## GIVEN INFORMATION
——
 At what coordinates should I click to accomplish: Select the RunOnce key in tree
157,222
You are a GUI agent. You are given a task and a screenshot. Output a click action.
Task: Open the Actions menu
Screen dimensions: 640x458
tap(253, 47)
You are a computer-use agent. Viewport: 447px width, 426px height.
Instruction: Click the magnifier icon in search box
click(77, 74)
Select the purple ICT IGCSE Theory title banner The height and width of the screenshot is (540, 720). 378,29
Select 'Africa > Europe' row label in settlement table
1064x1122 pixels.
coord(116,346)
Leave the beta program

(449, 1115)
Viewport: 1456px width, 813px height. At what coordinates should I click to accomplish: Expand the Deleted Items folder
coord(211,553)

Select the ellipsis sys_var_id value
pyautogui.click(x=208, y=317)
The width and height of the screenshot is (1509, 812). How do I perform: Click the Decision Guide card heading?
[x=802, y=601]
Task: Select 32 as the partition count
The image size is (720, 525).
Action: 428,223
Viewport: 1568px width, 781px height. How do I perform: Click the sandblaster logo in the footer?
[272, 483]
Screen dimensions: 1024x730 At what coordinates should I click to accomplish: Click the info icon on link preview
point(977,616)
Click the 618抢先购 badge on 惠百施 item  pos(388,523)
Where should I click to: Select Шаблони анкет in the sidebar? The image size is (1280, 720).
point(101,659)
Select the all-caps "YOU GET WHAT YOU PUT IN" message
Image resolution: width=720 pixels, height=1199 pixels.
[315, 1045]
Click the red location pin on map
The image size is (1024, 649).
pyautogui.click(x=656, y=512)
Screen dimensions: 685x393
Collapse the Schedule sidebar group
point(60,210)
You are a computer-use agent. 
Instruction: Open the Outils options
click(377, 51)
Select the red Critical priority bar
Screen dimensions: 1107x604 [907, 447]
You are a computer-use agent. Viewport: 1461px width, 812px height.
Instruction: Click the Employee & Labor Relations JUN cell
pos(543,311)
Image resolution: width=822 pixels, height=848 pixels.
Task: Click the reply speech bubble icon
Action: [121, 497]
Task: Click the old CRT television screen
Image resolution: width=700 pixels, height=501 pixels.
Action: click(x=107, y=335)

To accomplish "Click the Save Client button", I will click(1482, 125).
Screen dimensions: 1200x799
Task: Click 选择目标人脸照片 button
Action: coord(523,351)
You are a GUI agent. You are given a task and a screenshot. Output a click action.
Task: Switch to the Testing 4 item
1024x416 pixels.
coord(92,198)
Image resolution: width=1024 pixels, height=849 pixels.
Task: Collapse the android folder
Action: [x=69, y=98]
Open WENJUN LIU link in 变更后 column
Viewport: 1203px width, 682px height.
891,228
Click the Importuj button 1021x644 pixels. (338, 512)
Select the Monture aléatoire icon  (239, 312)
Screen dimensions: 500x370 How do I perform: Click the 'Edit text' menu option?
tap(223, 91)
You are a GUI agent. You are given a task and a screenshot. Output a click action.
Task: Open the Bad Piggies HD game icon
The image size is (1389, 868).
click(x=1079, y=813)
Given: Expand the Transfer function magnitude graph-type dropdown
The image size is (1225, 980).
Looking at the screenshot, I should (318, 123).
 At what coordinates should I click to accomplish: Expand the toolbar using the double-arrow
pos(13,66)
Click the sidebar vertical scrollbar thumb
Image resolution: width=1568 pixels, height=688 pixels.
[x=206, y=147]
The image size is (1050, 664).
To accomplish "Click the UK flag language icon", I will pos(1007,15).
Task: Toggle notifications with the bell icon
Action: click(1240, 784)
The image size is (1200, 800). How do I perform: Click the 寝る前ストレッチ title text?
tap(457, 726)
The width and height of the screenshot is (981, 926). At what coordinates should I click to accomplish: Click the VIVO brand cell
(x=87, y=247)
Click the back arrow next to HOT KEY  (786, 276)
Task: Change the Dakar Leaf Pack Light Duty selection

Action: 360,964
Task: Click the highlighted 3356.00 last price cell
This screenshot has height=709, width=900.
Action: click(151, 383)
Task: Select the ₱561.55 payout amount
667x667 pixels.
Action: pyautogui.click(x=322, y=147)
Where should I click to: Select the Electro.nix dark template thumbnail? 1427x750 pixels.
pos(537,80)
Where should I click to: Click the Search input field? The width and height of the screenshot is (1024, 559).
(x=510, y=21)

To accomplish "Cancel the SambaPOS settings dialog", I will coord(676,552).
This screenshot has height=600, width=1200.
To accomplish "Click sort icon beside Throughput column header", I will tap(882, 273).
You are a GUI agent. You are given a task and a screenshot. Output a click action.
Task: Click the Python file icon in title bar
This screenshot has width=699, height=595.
——
## REQUIREMENT
Your reply needs to reproduce all of the listing exactly.

## COMPLETED TASK
 At what coordinates should I click to accomplish: Select the RunOnce key in tree
157,222
You are a GUI agent. You are given a task and a screenshot. Output a click action.
Task: Open the Actions menu
Screen dimensions: 640x458
tap(253, 47)
You are a computer-use agent. Viewport: 447px width, 426px height.
Instruction: Click the magnifier icon in search box
click(77, 74)
Select the purple ICT IGCSE Theory title banner The height and width of the screenshot is (540, 720). 378,29
Select 'Africa > Europe' row label in settlement table
1064x1122 pixels.
coord(116,346)
Leave the beta program

(449, 1115)
Viewport: 1456px width, 813px height. At what coordinates should I click to accomplish: Expand the Deleted Items folder
coord(211,553)

Select the ellipsis sys_var_id value
pyautogui.click(x=208, y=317)
The width and height of the screenshot is (1509, 812). How do I perform: Click the Decision Guide card heading?
[x=802, y=601]
Task: Select 32 as the partition count
The image size is (720, 525).
Action: 428,223
Viewport: 1568px width, 781px height. How do I perform: Click the sandblaster logo in the footer?
[272, 483]
Screen dimensions: 1024x730 At what coordinates should I click to accomplish: Click the info icon on link preview
point(977,616)
Click the 618抢先购 badge on 惠百施 item  pos(388,523)
Where should I click to: Select Шаблони анкет in the sidebar? The image size is (1280, 720).
point(101,659)
Select the all-caps "YOU GET WHAT YOU PUT IN" message
Image resolution: width=720 pixels, height=1199 pixels.
[315, 1045]
Click the red location pin on map
The image size is (1024, 649).
pyautogui.click(x=656, y=512)
Screen dimensions: 685x393
Collapse the Schedule sidebar group
point(60,210)
You are a computer-use agent. 
Instruction: Open the Outils options
click(377, 51)
Select the red Critical priority bar
Screen dimensions: 1107x604 [907, 447]
You are a computer-use agent. Viewport: 1461px width, 812px height.
Instruction: Click the Employee & Labor Relations JUN cell
pos(543,311)
Image resolution: width=822 pixels, height=848 pixels.
Task: Click the reply speech bubble icon
Action: [121, 497]
Task: Click the old CRT television screen
Image resolution: width=700 pixels, height=501 pixels.
Action: click(x=107, y=335)

To accomplish "Click the Save Client button", I will click(1482, 125).
Screen dimensions: 1200x799
Task: Click 选择目标人脸照片 button
Action: coord(523,351)
You are a GUI agent. You are given a task and a screenshot. Output a click action.
Task: Switch to the Testing 4 item
1024x416 pixels.
coord(92,198)
Image resolution: width=1024 pixels, height=849 pixels.
Task: Collapse the android folder
Action: [x=69, y=98]
Open WENJUN LIU link in 变更后 column
Viewport: 1203px width, 682px height.
891,228
Click the Importuj button 1021x644 pixels. (338, 512)
Select the Monture aléatoire icon  (239, 312)
Screen dimensions: 500x370 How do I perform: Click the 'Edit text' menu option?
tap(223, 91)
You are a GUI agent. You are given a task and a screenshot. Output a click action.
Task: Open the Bad Piggies HD game icon
The image size is (1389, 868).
click(x=1079, y=813)
Given: Expand the Transfer function magnitude graph-type dropdown
The image size is (1225, 980).
Looking at the screenshot, I should (318, 123).
 At what coordinates should I click to accomplish: Expand the toolbar using the double-arrow
pos(13,66)
Click the sidebar vertical scrollbar thumb
Image resolution: width=1568 pixels, height=688 pixels.
[x=206, y=147]
The image size is (1050, 664).
To accomplish "Click the UK flag language icon", I will pos(1007,15).
Task: Toggle notifications with the bell icon
Action: click(1240, 784)
The image size is (1200, 800). How do I perform: Click the 寝る前ストレッチ title text?
tap(457, 726)
The width and height of the screenshot is (981, 926). At what coordinates should I click to accomplish: Click the VIVO brand cell
(x=87, y=247)
Click the back arrow next to HOT KEY  (786, 276)
Task: Change the Dakar Leaf Pack Light Duty selection

Action: 360,964
Task: Click the highlighted 3356.00 last price cell
This screenshot has height=709, width=900.
Action: click(151, 383)
Task: Select the ₱561.55 payout amount
667x667 pixels.
Action: pyautogui.click(x=322, y=147)
Where should I click to: Select the Electro.nix dark template thumbnail? 1427x750 pixels.
pos(537,80)
Where should I click to: Click the Search input field? The width and height of the screenshot is (1024, 559).
(x=510, y=21)

To accomplish "Cancel the SambaPOS settings dialog", I will coord(676,552).
This screenshot has height=600, width=1200.
To accomplish "Click sort icon beside Throughput column header", I will tap(882, 273).
You are a GUI agent. You are given a task and a screenshot. Output a click action.
Task: Click the Python file icon in title bar
This screenshot has width=699, height=595.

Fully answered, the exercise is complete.